Now we confess our faith together. Different interpretations need not prevent ecclesial communion, for such differences are an inescapable consequence of the plurality of our historical circumstances and experiences. Unity is necessary because we are in fact united by the one Lord. If it is the case that Christians and churches mutually recognize one another as Christian—and, with few exceptions, that is the case today—then it follows that communion is mandatory. For all our churches, it is an indispensable requirement of being the church of Christ.

At the edge of the third millennium, it should be apparent that the ecumenical question is of paramount importance in the life of the churches. Ecclesial communion is required to restore the credibility of the church as a sign of the kingdom, which is the future of humankind. Different confessional traditions may continue to enrich the historical self-consciousness of all Christians. They may continue as resources for the fresh formulation of the one faith of the one church, which is an ongoing task. But the different confessional traditions must no longer separate those who recognize one another as Christians. The ecumenical movement of this century has made remarkable contributions in specifying the basis of such mutual recognition. One thinks, for example, of the work of Faith and Order in producing the Lima document on baptism, eucharist, and ministry, or of the more recent common articulation of the apostolic faith as it is summarized in the Nicene Creed.

If leaders in the several churches recognize that unanimity in all matters of theological interpretation is neither possible nor necessary to ecclesial communion, and if they recognize that the mandate of Our Lord himself makes communion between churches mandatory, then they should now decide to enter into urgent discussion on the concrete conditions for resuming ecclesial communion.

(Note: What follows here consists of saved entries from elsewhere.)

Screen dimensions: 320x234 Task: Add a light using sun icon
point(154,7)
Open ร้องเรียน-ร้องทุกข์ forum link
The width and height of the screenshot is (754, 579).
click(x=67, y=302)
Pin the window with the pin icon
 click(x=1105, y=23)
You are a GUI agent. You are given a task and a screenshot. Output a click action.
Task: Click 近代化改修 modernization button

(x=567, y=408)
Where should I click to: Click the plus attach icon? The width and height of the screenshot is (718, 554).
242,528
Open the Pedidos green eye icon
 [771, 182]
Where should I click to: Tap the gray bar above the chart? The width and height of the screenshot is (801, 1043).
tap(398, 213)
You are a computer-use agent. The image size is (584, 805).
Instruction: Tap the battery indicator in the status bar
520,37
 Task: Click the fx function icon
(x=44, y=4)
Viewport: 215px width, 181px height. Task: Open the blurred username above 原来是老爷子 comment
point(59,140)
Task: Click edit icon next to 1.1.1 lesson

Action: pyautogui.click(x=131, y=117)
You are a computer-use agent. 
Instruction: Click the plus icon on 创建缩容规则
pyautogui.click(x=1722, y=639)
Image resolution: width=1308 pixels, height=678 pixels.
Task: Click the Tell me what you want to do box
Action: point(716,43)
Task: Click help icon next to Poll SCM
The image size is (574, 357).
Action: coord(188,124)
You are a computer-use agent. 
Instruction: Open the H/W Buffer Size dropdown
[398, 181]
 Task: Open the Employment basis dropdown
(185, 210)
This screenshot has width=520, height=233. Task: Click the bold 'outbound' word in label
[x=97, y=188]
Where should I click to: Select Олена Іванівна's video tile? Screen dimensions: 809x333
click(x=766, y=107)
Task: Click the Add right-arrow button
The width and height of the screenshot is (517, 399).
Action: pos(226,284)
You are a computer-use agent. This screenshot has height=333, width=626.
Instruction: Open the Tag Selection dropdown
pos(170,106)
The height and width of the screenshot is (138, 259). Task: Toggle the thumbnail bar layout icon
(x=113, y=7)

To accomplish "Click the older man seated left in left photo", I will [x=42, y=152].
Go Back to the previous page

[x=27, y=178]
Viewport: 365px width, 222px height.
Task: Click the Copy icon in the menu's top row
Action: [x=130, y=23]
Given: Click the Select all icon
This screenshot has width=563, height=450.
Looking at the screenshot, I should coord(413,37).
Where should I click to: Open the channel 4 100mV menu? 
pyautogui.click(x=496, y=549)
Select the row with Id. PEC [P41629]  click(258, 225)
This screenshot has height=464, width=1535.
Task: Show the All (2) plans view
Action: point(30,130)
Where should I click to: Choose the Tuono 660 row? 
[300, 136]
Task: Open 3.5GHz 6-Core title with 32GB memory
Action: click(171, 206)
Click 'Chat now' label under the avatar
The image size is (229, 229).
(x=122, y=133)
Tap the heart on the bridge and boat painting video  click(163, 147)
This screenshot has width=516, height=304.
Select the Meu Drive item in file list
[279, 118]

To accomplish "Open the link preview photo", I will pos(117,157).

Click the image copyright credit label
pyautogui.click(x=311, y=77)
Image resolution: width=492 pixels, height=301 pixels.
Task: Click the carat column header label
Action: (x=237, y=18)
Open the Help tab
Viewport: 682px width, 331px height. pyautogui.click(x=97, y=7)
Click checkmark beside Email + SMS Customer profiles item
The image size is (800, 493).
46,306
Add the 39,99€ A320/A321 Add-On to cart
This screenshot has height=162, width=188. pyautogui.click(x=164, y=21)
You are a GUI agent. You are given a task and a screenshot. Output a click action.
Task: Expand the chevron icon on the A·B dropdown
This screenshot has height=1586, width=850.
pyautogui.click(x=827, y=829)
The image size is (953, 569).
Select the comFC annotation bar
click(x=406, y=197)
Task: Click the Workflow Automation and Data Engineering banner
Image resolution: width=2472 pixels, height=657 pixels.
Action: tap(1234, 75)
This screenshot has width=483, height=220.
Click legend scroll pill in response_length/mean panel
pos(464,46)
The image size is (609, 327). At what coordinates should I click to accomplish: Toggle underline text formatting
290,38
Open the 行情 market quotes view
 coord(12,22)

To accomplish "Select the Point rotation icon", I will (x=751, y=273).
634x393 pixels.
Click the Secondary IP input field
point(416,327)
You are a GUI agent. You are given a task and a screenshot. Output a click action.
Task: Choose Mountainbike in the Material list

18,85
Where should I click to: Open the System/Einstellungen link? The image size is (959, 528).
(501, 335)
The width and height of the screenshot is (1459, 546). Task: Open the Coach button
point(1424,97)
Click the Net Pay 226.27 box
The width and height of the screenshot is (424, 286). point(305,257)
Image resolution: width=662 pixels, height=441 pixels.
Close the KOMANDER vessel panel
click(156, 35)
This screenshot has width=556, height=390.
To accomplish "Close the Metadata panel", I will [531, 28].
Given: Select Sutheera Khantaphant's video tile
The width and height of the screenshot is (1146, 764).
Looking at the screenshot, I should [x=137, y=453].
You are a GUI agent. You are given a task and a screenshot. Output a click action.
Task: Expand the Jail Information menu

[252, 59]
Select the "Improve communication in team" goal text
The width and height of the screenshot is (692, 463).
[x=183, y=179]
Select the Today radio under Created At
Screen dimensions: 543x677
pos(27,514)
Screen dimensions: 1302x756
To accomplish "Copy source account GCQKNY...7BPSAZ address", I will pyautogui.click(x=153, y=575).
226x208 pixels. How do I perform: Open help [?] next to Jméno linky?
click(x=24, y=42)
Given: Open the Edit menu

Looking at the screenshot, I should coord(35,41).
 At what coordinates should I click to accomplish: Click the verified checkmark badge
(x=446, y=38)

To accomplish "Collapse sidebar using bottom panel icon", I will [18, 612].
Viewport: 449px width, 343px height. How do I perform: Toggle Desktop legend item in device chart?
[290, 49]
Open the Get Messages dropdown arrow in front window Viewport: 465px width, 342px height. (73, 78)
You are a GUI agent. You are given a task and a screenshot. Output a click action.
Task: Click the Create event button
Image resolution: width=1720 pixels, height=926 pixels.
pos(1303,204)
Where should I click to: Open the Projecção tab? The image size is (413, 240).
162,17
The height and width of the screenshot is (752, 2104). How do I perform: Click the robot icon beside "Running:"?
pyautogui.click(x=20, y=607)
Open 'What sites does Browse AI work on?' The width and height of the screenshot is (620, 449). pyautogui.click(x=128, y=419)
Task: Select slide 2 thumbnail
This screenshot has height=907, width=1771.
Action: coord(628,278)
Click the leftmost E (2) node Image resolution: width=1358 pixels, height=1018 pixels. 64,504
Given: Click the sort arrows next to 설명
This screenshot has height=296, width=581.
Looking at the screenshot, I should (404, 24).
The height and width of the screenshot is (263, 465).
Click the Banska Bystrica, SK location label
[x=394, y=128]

Since those conditions will differ somewhat between different churches, it will be necessary to explore their details in bilateral discussions. Nobody can predict precisely what would come from such an effort. The critical thing now is a sense of urgency in undertaking such an effort, knowing that no church can be fully true to the Lord or to its own nature as a sign of his kingdom unless it engages the ecumenical challenge.

If, then, the church in the third millennium is to be the church for the world that her Lord calls her to be, we desperately need a revival of confidence in the distinctive Christian message of the kingdom of God. Secularism’s oppressive hegemony can only be broken by Christians who have the nerve to refuse to accommodate the faith to the spirit of the age. In the words of the Hartford Appeal issued by American theologians in 1975, the church must be “against the world for the world.” This requires, of course, that we not identify the faith with any one confessional tradition, especially with any one tradition emerging from the tragic divisions of the sixteenth century. It requires also that Christians resist the widespread separation of faith and reason that implicitly denies that all truth is the truth of the one God revealed in Jesus Christ. Moreover, it requires relentless effort to develop more adequate patterns of authoritative teaching ministries—ministries that represent Christ to the community and represent the community to all its members and to the world. Each of these requirements is necessary to, and is advanced by, the ecumenical imperative of full communion among all Christians—so that the church may more believably be a sign in time of the promised future of humanity in the kingdom of God.


Wolfhart Pannenberg is Professor of Systematic Theology on the Protestant Theological Faculty at the University of Munich and Director of the Institute for Fundamental Theology and Ecumenics.